Per le donne che hanno avuto la possibilità di sperimentare il lavoro in cooperativa, alle resistenze opposte dai familiari si aggiungono spesso anche le difficoltà materiali. “All’inizio, non avevamo l’elettricità – racconta Nourhène Amari, del collettivo “Al Yasamine” che produce tappeti-. Eravamo costrette a finire di lavorare prima che il sole tramontasse per approfittare della luce del giorno”.
Per rendere sostenibili queste imprese, la formazione offerta dai progetti di GVC si è concentrata sull’ottimizzazione delle risorse, oltre che su un’offerta più ampia di prodotti. “Dopo aver seguito un corso per imparare a colorare noi stesse la lana, non abbiamo avuto più l’esigenza di acquistarla e questo ha rappresentato per noi un grande vantaggio in termini di risparmio economico” spiega Nourhène.
“Abbiamo imparato a sfruttare gli scarti per produrre il sapone” testimonia Zina Chaabani, che lavora nella cooperativa “Elamma” a Majel Bel Abbes che nella fase di avvio poteva contare sul coinvolgimento di 30 lavoratrici. Oggi, il numero si è dimezzato.
“All’inizio, abbiamo incontrato diversi problemi. Uno dei più seri è stato l’ottenimento del permesso sanitario per la vendita e il trasporto del formaggio. Abbiamo dovuto interrompere i lavori per un lungo periodo- continua-. È stato difficile ma prima di iniziare a lavorare in cooperativa non riuscivo a considerarmi un essere vivente”. Zina, infatti, in passato, ha lavorato alla produzione di tappeti per soli due dinari. Dopo, ha provato in una fabbrica dove si lavorava 12 ore al giorno per 40 dinari al mese, senza contratto e copertura sanitaria. Così, è nata l’idea della produzione e trasformazione di prodotti caseari. “Il problema più grande è stato il trasporto del formaggio. E per questo siamo state costrette a arrestare la vendita dei prodotti fuori da Kasserine. Oggi, per fortuna, grazie a GVC, abbiamo risolto il problema e comprato un mezzo per trasportare i latticini”.

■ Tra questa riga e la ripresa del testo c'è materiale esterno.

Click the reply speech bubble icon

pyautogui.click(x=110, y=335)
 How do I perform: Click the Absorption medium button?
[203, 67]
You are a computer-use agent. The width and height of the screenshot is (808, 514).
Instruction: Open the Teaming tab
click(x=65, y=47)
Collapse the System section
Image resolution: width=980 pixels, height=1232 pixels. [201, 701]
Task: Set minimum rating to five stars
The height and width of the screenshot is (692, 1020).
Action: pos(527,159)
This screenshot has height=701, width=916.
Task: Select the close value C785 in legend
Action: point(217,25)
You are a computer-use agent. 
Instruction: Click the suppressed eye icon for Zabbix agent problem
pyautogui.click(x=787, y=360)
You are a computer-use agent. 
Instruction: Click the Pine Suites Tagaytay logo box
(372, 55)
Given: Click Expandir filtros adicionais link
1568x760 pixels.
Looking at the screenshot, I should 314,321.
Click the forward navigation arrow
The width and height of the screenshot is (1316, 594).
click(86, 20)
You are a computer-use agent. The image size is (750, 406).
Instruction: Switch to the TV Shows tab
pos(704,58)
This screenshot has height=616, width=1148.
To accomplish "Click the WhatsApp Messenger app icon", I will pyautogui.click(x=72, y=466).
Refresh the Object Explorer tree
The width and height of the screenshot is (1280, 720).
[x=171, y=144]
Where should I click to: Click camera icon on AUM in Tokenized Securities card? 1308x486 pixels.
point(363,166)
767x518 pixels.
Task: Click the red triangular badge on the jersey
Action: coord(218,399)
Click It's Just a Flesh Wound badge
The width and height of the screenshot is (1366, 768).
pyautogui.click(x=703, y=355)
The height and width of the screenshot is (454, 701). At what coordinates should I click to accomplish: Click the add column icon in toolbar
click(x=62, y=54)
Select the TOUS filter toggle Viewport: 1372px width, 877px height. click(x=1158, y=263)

A lungo, il sostegno di organizzazioni non governative internazionali ha rappresentato l’unico aiuto concreto per Gruppi di Sviluppo Agricolo, collettivi e proto – cooperative locali, insieme a enti di finanziamento islamico o altre piccole realtà attive nel micro credito. Unitamente al progetto di legge sull’ESS, lo Stato ha iniziato ora a ragionare per la prima volta sulla creazione di una banca pubblica per assicurare i finanziamenti alle realtà imprenditoriali nate dal basso.
Si tratterebbe di un tassello fondamentale in un paese in cui purtroppo ancora l’ESS non rappresenta che l’1 per cento del Pil. Tuttavia, creare un ecosistema favorevole alla nascita di cooperative, società di mutuo soccorso e imprese sociali a gestione femminile, soprattutto nelle aree rurali, necessita sicuramente di uno sforzo superiore.
*Nome di fantasia per proteggerne l’identità
Le testimonianze contenuto in questo articolo sono state ricevute dall’ong GVC e pubblicate da TPI.it.